"Hands-on Deep Learning Pytorch Edition" 4.6 Temporary withdrawal method

import torch
from torch import nn
from d2l import torch as d2l

4.6.1 Re-examining overfitting

For the entire section of theory, see the book for details.

4.6.2 Robustness to perturbations

For the entire section of theory, see the book for details.

4.6.3 Temporary withdrawal method in practice

For the entire section of theory, see the book for details.

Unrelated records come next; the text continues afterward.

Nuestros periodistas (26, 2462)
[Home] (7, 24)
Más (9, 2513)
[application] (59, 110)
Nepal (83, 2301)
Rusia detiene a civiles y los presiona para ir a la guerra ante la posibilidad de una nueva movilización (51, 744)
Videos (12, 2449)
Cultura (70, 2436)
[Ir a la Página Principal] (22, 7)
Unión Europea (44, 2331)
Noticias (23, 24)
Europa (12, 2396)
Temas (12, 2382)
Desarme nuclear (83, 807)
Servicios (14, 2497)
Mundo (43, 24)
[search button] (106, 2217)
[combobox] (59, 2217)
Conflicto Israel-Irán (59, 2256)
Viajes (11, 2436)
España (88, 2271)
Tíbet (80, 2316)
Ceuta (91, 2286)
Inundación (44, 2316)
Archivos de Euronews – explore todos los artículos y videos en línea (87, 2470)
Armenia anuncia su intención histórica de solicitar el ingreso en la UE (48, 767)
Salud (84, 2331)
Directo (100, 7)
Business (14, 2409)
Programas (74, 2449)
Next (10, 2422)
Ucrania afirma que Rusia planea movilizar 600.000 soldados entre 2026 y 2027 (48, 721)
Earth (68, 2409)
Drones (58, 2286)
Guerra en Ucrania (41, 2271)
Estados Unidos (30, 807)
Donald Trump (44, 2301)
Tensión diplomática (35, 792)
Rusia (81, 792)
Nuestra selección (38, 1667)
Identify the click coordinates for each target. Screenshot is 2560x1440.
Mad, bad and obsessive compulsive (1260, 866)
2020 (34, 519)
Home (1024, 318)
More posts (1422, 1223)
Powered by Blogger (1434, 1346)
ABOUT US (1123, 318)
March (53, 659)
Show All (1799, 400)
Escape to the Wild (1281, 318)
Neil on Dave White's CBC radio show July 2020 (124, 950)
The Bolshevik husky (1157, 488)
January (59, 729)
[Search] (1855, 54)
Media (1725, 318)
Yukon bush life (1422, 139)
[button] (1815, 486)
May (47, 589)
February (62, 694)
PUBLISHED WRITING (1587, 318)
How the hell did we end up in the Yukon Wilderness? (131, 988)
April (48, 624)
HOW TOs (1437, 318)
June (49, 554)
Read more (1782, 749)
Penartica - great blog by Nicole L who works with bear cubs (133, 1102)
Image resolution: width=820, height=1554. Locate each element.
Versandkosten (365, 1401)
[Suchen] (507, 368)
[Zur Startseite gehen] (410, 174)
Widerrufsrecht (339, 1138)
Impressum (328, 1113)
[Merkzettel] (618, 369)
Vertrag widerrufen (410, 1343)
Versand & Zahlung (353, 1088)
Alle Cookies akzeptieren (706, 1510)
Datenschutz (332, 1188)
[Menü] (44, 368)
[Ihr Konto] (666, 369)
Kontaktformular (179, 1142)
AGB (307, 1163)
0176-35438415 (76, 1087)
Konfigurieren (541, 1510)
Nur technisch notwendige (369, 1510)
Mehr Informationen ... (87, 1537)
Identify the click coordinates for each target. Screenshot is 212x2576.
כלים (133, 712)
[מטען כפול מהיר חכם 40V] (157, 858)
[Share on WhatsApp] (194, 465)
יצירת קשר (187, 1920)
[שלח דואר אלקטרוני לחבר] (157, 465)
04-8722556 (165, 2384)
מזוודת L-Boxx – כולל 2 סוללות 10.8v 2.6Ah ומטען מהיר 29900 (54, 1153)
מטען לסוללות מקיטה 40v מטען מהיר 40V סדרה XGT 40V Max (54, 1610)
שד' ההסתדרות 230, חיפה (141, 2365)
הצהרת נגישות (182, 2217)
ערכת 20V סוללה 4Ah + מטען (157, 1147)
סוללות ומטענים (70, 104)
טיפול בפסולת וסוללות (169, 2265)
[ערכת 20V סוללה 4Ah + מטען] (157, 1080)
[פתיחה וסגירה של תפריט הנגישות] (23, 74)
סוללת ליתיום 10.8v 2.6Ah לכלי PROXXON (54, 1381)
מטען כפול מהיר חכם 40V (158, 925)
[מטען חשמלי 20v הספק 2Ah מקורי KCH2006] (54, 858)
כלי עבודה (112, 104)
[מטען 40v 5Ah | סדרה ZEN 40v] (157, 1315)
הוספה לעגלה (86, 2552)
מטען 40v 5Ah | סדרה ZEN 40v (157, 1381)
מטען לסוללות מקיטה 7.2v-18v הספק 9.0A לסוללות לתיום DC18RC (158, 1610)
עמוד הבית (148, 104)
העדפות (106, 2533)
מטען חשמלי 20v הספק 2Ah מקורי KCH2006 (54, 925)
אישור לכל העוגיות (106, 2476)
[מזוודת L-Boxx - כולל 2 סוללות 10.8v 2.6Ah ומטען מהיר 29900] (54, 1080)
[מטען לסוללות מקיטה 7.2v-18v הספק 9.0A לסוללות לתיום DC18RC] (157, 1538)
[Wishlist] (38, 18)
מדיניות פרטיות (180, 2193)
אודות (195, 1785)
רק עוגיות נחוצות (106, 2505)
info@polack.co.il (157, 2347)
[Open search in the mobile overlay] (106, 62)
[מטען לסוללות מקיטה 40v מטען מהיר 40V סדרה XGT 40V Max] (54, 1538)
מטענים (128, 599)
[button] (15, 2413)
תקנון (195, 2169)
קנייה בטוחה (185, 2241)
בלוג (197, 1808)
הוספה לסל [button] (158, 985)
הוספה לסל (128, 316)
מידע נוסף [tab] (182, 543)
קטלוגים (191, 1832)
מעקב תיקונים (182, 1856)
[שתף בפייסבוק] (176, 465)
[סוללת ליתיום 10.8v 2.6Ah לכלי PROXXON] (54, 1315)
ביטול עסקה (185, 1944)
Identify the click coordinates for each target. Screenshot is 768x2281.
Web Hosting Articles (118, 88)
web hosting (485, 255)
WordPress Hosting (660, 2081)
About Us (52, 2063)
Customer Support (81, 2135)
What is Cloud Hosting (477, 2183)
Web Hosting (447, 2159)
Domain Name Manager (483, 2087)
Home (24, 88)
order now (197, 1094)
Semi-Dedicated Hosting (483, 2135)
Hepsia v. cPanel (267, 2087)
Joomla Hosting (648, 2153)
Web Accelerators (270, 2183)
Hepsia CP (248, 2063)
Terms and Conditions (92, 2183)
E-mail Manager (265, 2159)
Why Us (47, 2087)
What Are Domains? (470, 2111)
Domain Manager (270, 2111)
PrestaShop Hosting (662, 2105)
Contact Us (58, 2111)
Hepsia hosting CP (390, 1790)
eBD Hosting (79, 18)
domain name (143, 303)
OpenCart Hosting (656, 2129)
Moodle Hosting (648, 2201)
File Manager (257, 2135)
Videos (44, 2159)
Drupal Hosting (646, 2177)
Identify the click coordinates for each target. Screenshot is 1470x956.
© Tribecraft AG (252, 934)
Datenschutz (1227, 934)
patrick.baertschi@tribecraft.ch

4.6.4 Implementation from scratch

def dropout_layer(X, dropout):
    assert 0 <= dropout <= 1
    # 在本情况中，所有元素都被丢弃
    if dropout == 1:
        return torch.zeros_like(X)
    # 在本情况中，所有元素都被保留
    if dropout == 0:
        return X
    mask = (torch.rand(X.shape) > dropout).float()  # 从均匀分布U[0,1]中抽取与神经网络同维度的样本，保留大于 dropout 的样本
    return mask * X / (1.0 - dropout)

X= torch.arange(16, dtype = torch.float32).reshape((2, 8))
print(X)
print(dropout_layer(X, 0.))
print(dropout_layer(X, 0.5))
print(dropout_layer(X, 1.))

tensor([[ 0.,  1.,  2.,  3.,  4.,  5.,  6.,  7.],
        [ 8.,  9., 10., 11., 12., 13., 14., 15.]])
tensor([[ 0.,  1.,  2.,  3.,  4.,  5.,  6.,  7.],
        [ 8.,  9., 10., 11., 12., 13., 14., 15.]])
tensor([[ 0.,  0.,  0.,  6.,  0., 10., 12.,  0.],
        [16.,  0.,  0.,  0., 24., 26.,  0.,  0.]])
tensor([[0., 0., 0., 0., 0., 0., 0., 0.],
        [0., 0., 0., 0., 0., 0., 0., 0.]])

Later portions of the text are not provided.